The commission's final report into Competition in the Australian Financial System contains 11 rec'ommendations related to mortgage broking and home loans.

The report also described a cosy environment where the oligopoly enjoyed by the big four banks is the dominant feature that has allowed the major banks to keep prices elevated, provide inferior products and stop smaller competitors from growing.

It calls out "a blizzard of barely differentiated products" that create "the illusion of choice" as an example of the tactics deployed by the banks to maintain market share.

One recommendation would see APRA tasked with delivering data to ASIC, which would maintain a 'fuel watch' style website for mortgages.

The PC wants to scrap trailing commissions for several reasons, including their potential to add additional costs to all home loan borrowers regardless of which channel they choose.

The PC said it had not been able to prove this conclusively as "lenders were not forthcoming when we asked them to explain further the basis for aggregator ownership".

The PC lashed the banks for exploiting the structure of the market to the detriment of loyal customers, zeroing in on strategies such as opaque pricing and introductory rates as being symptomatic of a wider problem.

"The huge product variety combined with price obfuscation provides latitude for exploitative price discrimination, with associated profit opportunities for the relevant financial institutions," the report said.

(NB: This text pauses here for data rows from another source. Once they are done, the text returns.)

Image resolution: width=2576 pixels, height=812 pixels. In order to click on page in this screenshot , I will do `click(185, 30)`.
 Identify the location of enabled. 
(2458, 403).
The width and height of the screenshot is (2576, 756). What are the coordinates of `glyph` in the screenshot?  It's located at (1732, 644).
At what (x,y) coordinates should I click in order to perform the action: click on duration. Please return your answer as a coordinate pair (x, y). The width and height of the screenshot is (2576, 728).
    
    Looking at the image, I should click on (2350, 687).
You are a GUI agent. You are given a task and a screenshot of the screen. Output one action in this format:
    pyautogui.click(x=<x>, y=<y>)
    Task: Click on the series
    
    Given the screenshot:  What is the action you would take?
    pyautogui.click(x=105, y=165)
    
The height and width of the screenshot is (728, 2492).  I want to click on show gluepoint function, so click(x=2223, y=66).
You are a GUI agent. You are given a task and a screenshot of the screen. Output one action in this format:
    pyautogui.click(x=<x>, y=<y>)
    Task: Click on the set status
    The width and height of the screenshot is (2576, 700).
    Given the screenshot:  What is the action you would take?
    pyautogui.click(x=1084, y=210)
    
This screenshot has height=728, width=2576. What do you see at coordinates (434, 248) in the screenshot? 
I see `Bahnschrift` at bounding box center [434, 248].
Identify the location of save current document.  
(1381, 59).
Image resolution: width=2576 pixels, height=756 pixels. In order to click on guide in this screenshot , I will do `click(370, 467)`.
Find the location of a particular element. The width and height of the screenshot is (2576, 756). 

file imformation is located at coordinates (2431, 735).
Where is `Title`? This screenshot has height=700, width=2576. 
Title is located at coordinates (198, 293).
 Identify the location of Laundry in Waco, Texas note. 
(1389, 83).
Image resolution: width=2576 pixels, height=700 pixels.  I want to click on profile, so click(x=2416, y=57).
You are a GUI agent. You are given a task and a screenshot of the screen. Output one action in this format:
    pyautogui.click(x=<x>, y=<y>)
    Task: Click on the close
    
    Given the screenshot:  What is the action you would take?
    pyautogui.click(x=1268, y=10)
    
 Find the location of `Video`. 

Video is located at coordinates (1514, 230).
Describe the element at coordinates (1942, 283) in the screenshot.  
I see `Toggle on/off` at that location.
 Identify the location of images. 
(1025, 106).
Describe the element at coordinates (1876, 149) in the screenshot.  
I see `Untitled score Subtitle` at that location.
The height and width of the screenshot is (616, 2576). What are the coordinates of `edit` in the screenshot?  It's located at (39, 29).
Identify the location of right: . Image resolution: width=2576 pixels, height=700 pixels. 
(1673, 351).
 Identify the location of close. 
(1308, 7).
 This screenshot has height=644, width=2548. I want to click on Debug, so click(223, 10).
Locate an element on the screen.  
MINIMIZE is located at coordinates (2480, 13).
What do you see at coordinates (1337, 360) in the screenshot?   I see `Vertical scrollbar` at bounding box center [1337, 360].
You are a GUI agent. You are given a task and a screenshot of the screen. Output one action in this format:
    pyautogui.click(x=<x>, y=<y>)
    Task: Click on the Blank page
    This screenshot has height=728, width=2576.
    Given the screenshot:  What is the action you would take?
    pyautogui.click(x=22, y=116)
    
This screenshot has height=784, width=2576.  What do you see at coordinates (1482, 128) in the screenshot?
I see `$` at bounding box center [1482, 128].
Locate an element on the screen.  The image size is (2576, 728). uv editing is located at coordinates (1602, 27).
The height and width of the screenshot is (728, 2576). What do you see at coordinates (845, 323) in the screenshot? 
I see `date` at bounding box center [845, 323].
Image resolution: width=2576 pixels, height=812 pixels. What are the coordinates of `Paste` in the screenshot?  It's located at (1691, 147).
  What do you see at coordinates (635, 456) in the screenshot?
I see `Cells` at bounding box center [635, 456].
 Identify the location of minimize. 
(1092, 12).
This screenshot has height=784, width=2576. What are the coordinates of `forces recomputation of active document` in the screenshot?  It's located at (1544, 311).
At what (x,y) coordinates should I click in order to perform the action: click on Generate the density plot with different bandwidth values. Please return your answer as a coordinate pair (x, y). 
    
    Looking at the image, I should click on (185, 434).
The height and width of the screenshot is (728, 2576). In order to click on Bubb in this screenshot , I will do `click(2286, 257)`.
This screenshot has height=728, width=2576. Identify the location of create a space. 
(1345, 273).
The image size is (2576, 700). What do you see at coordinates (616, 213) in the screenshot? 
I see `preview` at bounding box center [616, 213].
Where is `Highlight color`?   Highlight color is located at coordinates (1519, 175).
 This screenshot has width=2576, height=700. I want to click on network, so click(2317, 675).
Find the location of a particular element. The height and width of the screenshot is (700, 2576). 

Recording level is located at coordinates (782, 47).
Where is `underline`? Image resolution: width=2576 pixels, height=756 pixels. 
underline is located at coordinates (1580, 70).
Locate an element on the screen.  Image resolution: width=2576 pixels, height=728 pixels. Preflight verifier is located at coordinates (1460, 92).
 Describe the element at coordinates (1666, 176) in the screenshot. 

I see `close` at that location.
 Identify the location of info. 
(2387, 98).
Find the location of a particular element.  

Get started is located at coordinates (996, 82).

"Typically, it is existing customers that get a poor offer, as institutions jostle to attract new customers with products that offer temporary benefits (such as discounted interest rates and fee-free periods)."

It found customer loyalty or inertia could add as much as 0.4 percentage points to the cost of a mortgage or up to $87 dollars a month.

"Approximately half of the average loan price that major banks charge is estimated to be a premium over the marginal cost," the report found.
"Although there is no explicit encouragement for banks to cluster around a particular level of return or interest rate, their observed tendency to do so is a persistent feature of the market."

Prime Minister Malcolm Turnbull said the sector had a long way to go to restore its reputation and the government was on high alert for news of misconduct.

"We are determined to hold the wrongdoers to account and we are changing the law to make sure that banks do the right thing," he said on Friday.